Run R scripts on the OSPool

This tutorial describes how to run a simple R script on the OSPool. We'll first run the program locally as a test. After that we'll create a submit file, submit it to the OSPool using an OSPool Access Point, and look at the results when the jobs finish.

Set Up Directory and R Script

First we'll need to create a working directory with our materials. You can either

  1. run $ git clone https://github.com/OSGConnect/tutorial-R to download the materials, OR create them yourself by
  2. typing the following: $ mkdir tutorial-R; cd tutorial-R

Let's create a small script to use as a test example. Create the file hello_world.R using a text editor like nano or vim that contains the following:

#!/usr/bin/env Rscript

print("Hello World!")

The header #!/usr/bin/env Rscript indicates that if this script is run on its own, it needs to be executed using the R language (instead of Python, or bash, for example).

We will run one more command that makes the script executable, meaning that it can be run directly from the command line:

$ chmod +x hello_world.R

Access R on the Access Point

R is run using containers on the OSPool. To test it out on the Access Point, we can run:

$ apptainer shell \
   /cvmfs/singularity.opensciencegrid.org/opensciencegrid/osgvo-r:3.5.0

Other Supported R Versions

To see a list of all containers containing R, look at the list of OSPool Supported Containers

The previous command sometimes takes a minute or so to start. Once it starts, you should see the following prompt:

Singularity :~/tutorial-R>

Now, we can try to run R by typing R in our terminal:

Singularity :~/tutorial-R>  R

R version 3.5.1 (2018-07-02) -- "Feather Spray"
Copyright (C) 2018 The R Foundation for Statistical Computing
Platform: x86_64-pc-linux-gnu (64-bit)

R is free software and comes with ABSOLUTELY NO WARRANTY.
You are welcome to redistribute it under certain conditions.
Type 'license()' or 'licence()' for distribution details.

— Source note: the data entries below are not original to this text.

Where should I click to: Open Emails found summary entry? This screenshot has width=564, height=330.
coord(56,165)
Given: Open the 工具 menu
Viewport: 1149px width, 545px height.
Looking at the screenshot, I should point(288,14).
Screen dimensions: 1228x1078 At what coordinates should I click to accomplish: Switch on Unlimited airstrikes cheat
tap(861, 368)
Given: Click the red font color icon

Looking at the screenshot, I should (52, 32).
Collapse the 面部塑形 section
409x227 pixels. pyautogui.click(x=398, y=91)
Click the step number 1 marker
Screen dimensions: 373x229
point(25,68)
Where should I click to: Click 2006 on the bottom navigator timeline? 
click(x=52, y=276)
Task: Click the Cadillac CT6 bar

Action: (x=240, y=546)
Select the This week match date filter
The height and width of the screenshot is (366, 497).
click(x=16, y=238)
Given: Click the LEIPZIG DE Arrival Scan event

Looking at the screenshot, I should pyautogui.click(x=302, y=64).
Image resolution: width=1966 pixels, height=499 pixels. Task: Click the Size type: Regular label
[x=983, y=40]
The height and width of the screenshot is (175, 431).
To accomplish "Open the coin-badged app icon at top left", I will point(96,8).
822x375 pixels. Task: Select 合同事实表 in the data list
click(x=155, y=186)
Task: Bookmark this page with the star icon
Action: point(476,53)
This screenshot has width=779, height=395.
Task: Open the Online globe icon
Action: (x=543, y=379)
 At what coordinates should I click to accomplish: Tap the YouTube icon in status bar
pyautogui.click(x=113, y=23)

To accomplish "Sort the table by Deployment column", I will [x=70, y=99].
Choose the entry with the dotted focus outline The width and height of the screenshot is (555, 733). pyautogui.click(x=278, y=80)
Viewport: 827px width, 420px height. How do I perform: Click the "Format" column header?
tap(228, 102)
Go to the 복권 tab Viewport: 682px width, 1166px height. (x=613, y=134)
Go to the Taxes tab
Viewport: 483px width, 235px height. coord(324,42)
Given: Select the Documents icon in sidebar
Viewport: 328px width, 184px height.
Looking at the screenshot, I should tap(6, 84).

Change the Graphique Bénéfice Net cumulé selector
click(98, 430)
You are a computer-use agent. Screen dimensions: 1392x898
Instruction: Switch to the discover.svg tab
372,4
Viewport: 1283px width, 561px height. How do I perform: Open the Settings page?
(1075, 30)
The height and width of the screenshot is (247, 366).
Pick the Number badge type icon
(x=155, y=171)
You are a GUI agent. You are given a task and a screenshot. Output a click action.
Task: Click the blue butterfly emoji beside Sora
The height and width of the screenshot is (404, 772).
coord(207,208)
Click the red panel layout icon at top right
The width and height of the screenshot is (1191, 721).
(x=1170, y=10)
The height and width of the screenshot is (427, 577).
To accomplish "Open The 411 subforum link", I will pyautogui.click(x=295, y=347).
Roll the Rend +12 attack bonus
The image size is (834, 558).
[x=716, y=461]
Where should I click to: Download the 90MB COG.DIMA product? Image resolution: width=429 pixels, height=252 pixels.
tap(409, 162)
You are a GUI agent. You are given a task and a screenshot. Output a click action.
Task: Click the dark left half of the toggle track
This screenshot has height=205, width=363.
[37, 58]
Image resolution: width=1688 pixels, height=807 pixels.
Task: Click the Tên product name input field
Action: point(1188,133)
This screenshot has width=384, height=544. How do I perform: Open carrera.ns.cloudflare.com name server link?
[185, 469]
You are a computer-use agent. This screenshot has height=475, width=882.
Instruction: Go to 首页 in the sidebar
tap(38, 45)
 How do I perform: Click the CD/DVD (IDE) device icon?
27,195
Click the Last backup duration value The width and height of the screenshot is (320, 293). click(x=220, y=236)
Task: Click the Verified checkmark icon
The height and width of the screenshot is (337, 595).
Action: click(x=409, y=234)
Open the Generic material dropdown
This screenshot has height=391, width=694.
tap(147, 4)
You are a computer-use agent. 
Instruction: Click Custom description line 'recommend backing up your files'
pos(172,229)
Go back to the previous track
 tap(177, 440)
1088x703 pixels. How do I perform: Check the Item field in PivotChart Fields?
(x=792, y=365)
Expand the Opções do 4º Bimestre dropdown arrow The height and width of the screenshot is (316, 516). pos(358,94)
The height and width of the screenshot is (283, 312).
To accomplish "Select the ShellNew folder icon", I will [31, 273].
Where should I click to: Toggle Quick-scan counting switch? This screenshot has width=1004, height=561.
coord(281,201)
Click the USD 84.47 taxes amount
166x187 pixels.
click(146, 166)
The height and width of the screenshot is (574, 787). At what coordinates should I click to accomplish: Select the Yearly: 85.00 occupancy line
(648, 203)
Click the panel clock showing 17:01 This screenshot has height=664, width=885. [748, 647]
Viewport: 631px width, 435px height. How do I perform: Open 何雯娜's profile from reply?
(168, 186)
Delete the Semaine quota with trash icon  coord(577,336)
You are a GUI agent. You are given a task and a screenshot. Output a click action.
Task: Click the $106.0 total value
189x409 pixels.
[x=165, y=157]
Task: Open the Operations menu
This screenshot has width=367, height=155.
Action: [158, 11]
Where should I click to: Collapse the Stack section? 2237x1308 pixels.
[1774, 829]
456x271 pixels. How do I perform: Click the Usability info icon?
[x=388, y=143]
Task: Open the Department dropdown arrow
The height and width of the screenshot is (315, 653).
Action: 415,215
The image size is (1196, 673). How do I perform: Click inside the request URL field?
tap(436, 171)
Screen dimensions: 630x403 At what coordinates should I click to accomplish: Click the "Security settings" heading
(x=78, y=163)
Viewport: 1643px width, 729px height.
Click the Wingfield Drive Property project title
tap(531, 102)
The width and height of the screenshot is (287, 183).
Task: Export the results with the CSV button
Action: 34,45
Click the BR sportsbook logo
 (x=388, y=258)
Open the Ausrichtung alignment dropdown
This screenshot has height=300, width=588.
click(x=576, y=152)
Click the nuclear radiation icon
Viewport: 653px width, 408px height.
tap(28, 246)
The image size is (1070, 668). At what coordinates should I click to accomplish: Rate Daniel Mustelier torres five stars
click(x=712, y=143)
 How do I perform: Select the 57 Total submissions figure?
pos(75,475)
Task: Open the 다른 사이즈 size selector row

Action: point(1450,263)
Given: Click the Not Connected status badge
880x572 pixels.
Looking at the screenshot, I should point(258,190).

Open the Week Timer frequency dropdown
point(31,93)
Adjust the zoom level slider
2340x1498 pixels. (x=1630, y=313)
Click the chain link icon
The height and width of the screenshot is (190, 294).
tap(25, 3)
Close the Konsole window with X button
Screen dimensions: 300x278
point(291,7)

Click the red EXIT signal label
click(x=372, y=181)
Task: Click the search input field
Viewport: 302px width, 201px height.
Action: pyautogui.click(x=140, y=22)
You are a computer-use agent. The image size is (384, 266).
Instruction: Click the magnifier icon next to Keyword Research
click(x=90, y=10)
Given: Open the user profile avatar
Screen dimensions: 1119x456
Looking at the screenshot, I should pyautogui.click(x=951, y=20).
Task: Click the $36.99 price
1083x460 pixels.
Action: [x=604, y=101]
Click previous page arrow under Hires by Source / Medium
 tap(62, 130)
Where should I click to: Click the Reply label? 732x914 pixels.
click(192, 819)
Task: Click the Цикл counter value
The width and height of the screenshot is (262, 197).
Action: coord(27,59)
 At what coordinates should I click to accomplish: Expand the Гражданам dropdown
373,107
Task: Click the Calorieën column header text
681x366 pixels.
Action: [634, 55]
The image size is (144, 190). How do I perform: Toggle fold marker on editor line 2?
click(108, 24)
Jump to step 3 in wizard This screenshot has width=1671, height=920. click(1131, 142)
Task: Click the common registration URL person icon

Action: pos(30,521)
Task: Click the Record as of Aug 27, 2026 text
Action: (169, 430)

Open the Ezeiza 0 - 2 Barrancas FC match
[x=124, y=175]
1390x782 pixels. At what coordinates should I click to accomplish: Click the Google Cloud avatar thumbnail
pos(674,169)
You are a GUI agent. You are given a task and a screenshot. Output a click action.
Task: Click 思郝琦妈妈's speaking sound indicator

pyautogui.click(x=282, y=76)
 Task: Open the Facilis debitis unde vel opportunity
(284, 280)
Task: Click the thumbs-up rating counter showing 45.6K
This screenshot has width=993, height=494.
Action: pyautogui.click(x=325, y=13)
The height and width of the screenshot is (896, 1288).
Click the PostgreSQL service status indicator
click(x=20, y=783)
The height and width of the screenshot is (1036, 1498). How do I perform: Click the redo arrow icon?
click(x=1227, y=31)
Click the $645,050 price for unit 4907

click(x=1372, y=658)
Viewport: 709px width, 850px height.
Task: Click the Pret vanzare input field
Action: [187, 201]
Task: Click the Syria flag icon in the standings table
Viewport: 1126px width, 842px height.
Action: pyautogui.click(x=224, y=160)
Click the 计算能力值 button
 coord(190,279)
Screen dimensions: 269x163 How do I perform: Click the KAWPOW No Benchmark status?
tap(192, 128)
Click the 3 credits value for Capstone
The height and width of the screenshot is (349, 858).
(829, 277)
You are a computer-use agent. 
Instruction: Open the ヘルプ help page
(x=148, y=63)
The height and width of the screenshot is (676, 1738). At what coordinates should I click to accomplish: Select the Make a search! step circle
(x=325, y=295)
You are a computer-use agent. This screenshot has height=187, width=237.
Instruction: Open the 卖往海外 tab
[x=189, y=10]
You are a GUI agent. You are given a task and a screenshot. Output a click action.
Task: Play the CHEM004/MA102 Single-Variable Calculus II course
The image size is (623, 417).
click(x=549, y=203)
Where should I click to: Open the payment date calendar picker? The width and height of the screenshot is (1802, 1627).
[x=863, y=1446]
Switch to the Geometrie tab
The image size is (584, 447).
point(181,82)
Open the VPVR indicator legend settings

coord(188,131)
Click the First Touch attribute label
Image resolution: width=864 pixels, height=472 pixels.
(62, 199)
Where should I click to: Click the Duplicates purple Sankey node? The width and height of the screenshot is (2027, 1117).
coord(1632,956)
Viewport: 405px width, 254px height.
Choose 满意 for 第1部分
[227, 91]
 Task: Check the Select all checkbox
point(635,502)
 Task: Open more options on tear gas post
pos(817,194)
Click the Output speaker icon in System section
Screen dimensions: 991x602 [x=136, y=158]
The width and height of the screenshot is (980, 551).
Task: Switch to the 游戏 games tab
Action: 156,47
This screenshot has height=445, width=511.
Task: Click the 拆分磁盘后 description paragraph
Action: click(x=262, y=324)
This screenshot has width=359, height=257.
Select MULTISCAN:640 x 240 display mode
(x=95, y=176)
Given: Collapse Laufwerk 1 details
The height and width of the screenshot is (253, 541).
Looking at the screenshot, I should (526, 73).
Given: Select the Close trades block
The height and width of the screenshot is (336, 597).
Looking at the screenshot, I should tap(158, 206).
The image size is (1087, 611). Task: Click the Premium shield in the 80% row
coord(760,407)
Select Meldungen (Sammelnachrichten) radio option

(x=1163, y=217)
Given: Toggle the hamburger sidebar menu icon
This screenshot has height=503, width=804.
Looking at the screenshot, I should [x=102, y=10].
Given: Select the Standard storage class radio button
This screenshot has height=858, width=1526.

  Natural language support but running in an English locale

R is a collaborative project with many contributors.
Type 'contributors()' for more information and
'citation()' on how to cite R or R packages in publications.

Type 'demo()' for some demos, 'help()' for on-line help, or
'help.start()' for an HTML browser interface to help.
Type 'q()' to quit R.

>

You can quit out with q().

> q()
Save workspace image? [y/n/c]: n
Singularity :~/tutorial-R>

Great! R works. We'll leave the container running for the next step. See below on how to exit from the container.

Test an R Script

To run the R script we created earlier, we just need to execute it like so:

Singularity :~/tutorial-R> ./hello_world.R

If this works, we will have [1] "Hello World!" printed to our terminal. Once we have this output, we'll exit the container for now with exit:

Singularity :~/tutorial-R>  exit
$

Build the HTCondor Job

Let's build a HTCondor submit file to run our script. Using a text editor, create a file called R.submit with the following text inside it:

+SingularityImage = "/cvmfs/singularity.opensciencegrid.org/opensciencegrid/osgvo-r:3.5.0"
executable        = hello_world.R
# arguments

log    = R.log.$(Cluster).$(Process)
error  = R.err.$(Cluster).$(Process)
output = R.out.$(Cluster).$(Process)

+JobDurationCategory = "Medium"

request_cpus   = 1
request_memory = 1GB
request_disk   = 1GB

queue 1

The path you put in the +SingularityImage option should match whatever you used to test R above. We list the R script as the executable.

The R.submit file may have included a few lines that you are unfamiliar with. For example, $(Cluster) and $(Process) are variables that will be replaced with the job's cluster and process numbers - these are automatically assigned by. This is useful when you have many jobs submitted in the same file. Any output and errors will be placed in a separate file for each job.

Submit and View Output

Finally, submit the job!

$ condor_submit R.submit
Submitting job(s).
1 job(s) submitted to cluster 3796250.
$ condor_q alice
-- Schedd: ap40.uw.osg-htc.org: <192.170.227.22:9618?... @ 04/13/23 09:51:04
OWNER      BATCH_NAME     SUBMITTED   DONE   RUN    IDLE  TOTAL JOB_IDS
alice      ID: 3796250   4/13 09:50      _      _      1      1 3796250.0
...

You can follow the status of your job cluster with the condor_watch_q command, which shows condor_q output that refreshes each 5 seconds. Press control-C to stop watching.

Since our jobs prints to standard out, we can check the output files. Let's see what one looks like:

$ cat R.out.3796250.0
[1] "Hello World!"